→ WHAT TO PRODUCE
Output the line containing "This screenshot has width=698, height=343.", then every remaining line of the entries below, exactly as written and with no other text.
┌────────
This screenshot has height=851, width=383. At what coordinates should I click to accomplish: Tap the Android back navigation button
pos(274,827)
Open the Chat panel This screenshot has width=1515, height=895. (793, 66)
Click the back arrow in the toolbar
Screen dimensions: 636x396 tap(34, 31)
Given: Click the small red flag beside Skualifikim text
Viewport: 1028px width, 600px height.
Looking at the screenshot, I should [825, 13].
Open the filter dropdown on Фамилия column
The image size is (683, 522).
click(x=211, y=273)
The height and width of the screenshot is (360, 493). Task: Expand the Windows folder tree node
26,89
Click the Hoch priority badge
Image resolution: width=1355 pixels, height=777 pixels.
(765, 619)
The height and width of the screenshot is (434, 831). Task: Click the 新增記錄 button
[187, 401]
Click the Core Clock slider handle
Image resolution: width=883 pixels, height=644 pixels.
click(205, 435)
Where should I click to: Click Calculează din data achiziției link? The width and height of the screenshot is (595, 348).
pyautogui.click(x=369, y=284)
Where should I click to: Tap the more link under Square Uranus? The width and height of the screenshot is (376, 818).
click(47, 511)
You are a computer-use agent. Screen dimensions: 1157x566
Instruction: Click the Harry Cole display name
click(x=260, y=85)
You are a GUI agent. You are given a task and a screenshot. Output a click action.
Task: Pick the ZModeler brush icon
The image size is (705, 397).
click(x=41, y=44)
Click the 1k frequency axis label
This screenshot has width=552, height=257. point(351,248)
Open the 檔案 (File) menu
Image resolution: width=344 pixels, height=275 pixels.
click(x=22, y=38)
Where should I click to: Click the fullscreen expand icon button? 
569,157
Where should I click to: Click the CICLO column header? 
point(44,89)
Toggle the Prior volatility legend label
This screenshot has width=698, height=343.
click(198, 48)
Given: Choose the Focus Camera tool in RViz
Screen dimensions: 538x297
└────────
→ ANSWER BOX
This screenshot has width=698, height=343.
click(198, 48)
Given: Choose the Focus Camera tool in RViz
Screen dimensions: 538x297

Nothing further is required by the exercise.